LAUSR

Abstract Nb solute behavior and its effect on grain size stabilization in Cu-Nb alloys was studied using a combination of Vickers hardness testing, x-ray diffraction measurements, transmission electron microscopy and atom probe tomography (APT). Cu-Nb alloys with concentrations in the range of 1 to 10 at.% Nb were studied after annealing at 400 °C and 800 °C. The grain growth resistance at both temperatures increased with an increase in Nb solute content. For instance, after annealing at 800 °C (0.74 Tm), Cu-1Nb, Cu-5Nb and Cu-10Nb have a grain size that is ∼8, ∼14 and ∼14 times respectively smaller than that of unalloyed Cu. This resistance is attributed to the formation of Nb-oxide-based clusters, elemental Nb segregation zones and large elemental (Nb)-based precipitates as observed by APT. The Nb-oxide-based clusters are the precursors of phase separation and form due to a reaction with oxygen, which is a contaminant from the milling process.

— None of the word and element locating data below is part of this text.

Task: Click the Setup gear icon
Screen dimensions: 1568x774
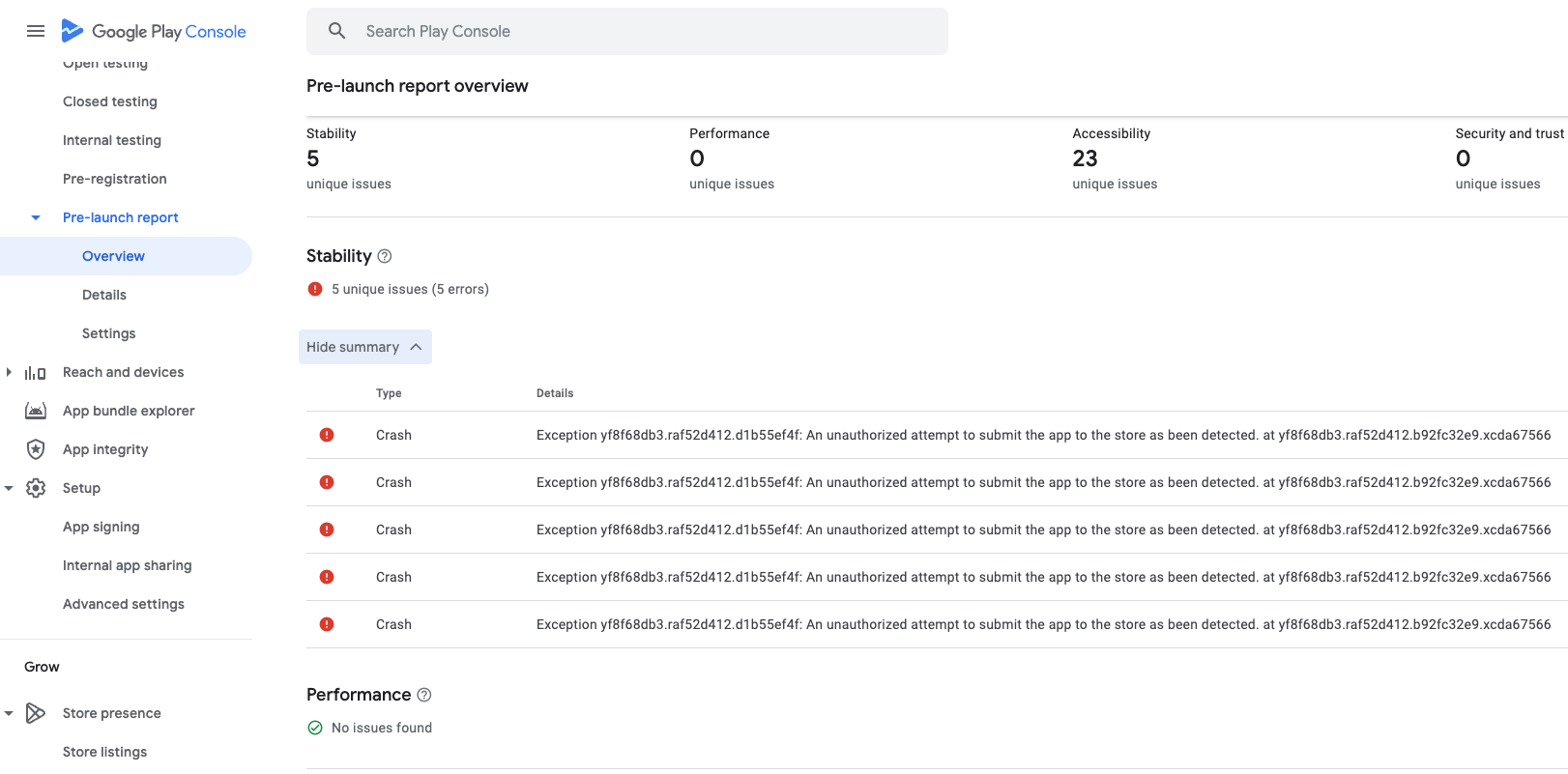Action: pyautogui.click(x=36, y=488)
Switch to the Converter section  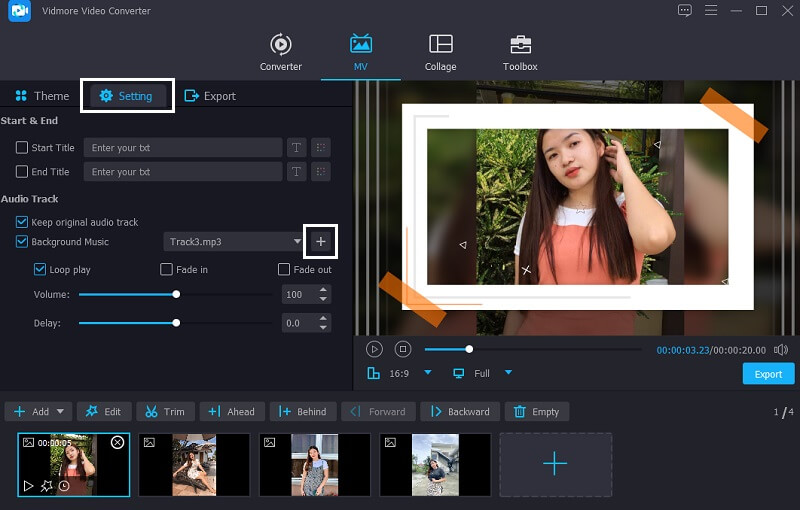coord(281,52)
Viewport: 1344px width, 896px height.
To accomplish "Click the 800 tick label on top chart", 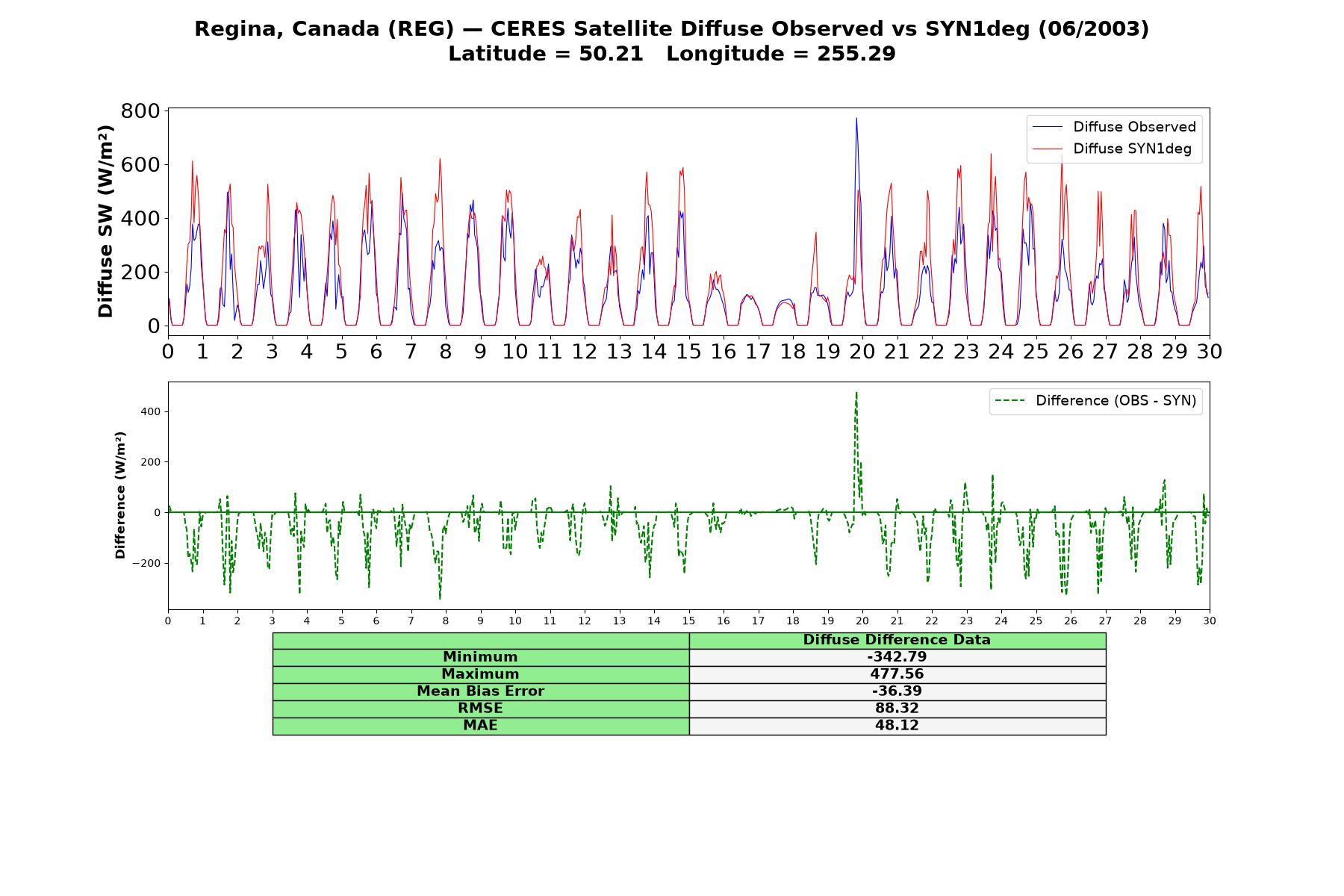I will tap(140, 111).
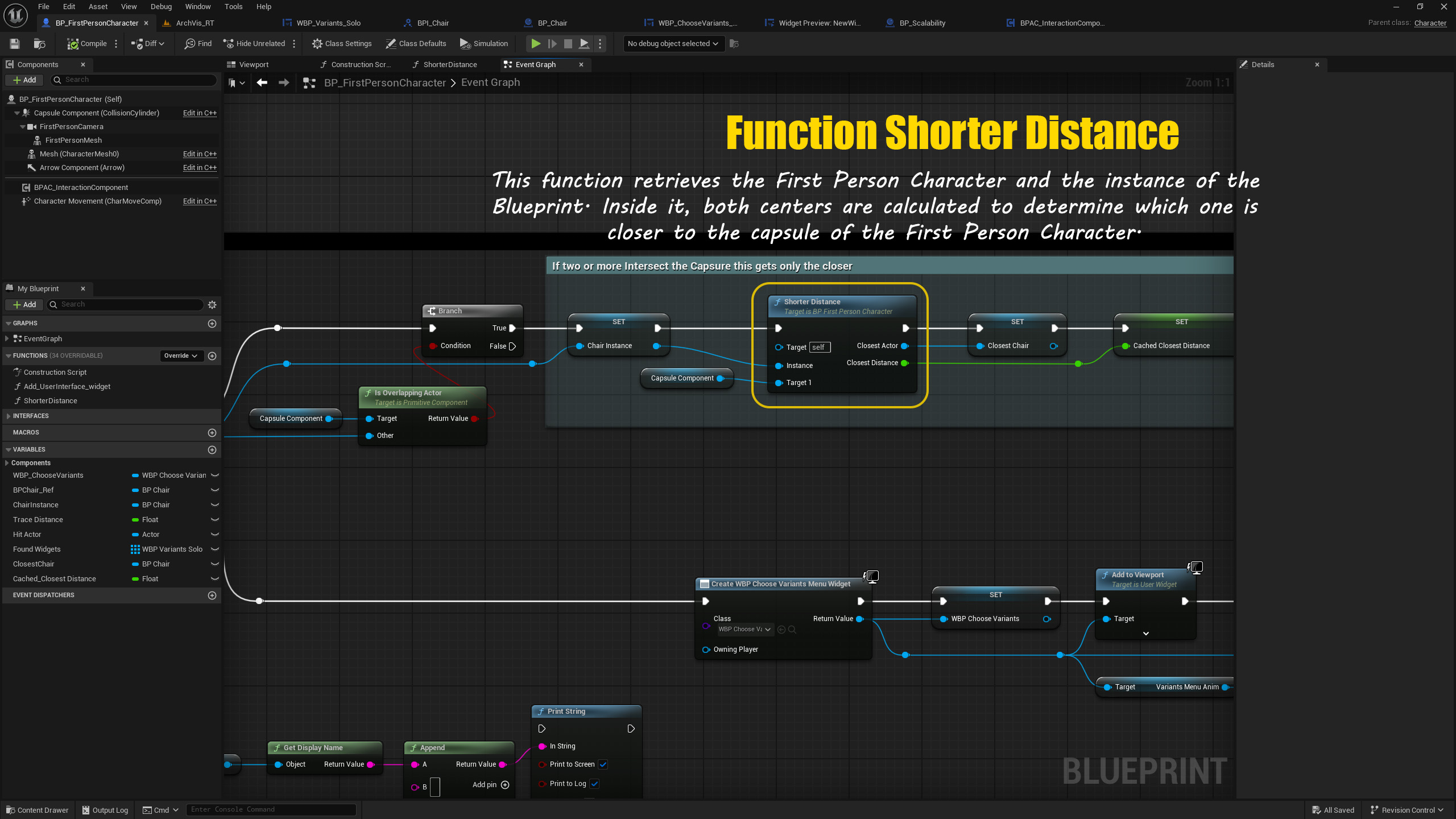Open My Blueprint settings gear

pyautogui.click(x=212, y=305)
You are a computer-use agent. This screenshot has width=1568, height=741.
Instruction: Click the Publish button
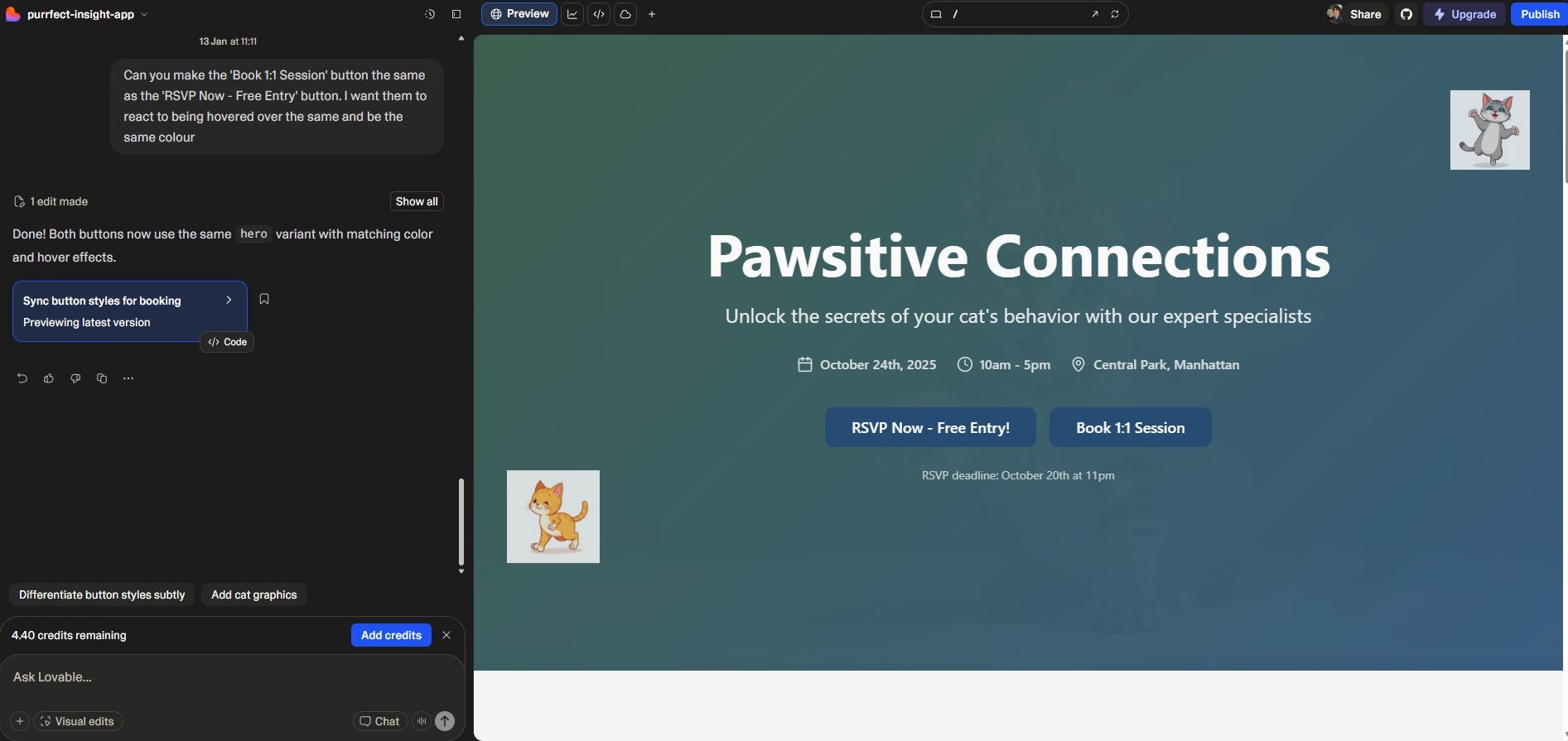click(x=1539, y=14)
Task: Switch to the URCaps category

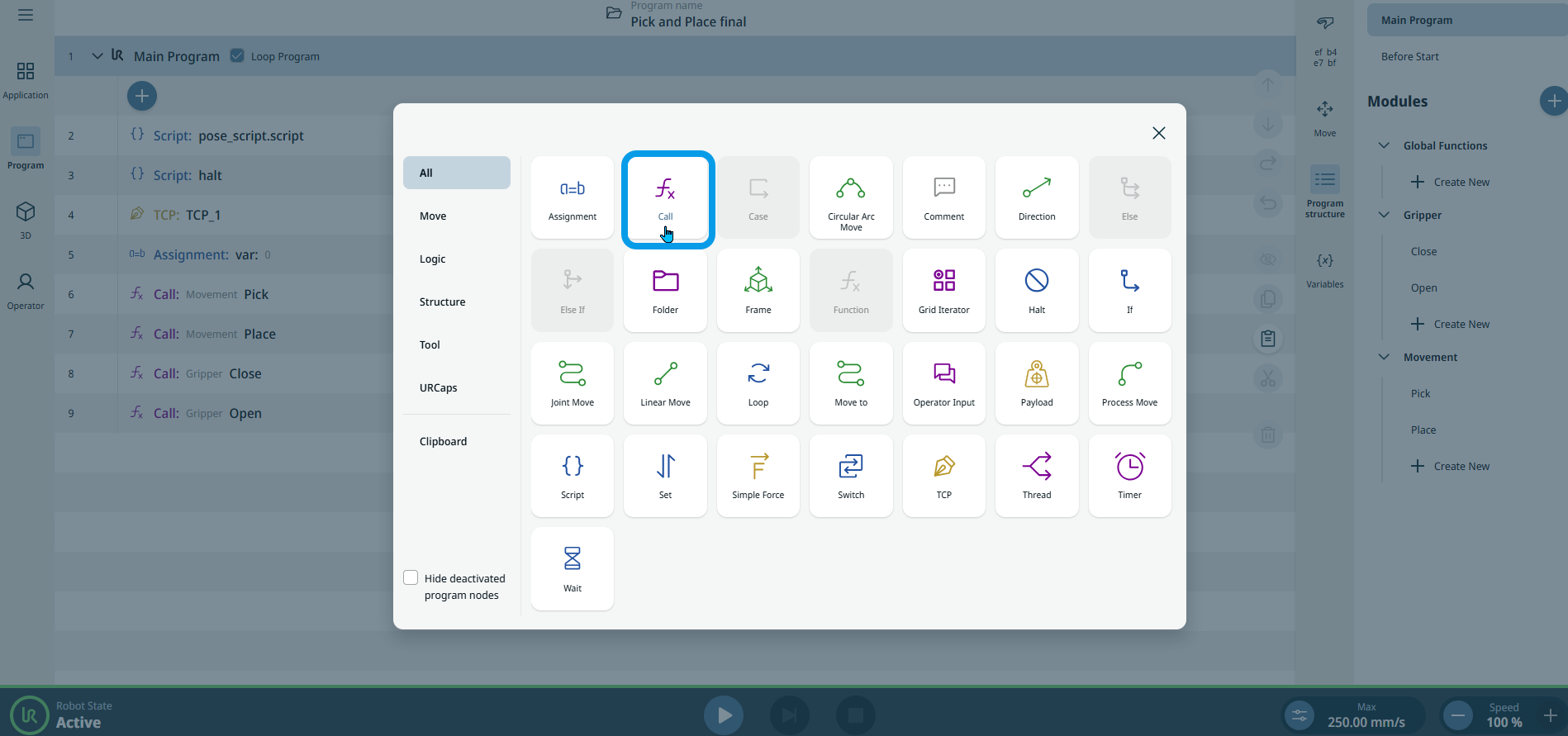Action: [438, 387]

Once the oxygen is consumed, the process continues and the grain boundaries accumulate more solute and begin to thicken into elemental Nb segregation zones. Eventually, Nb solute phase separates and forms Nb-based precipitates. After annealing at 400 °C and 800 °C, Cu-5Nb has a hardness which is approximately 2.5 times and 3 times respectively that of the hardness of unalloyed Cu after an equivalent anneal. This increase has been attributed to Hall-Petch strengthening and precipitation strengthening.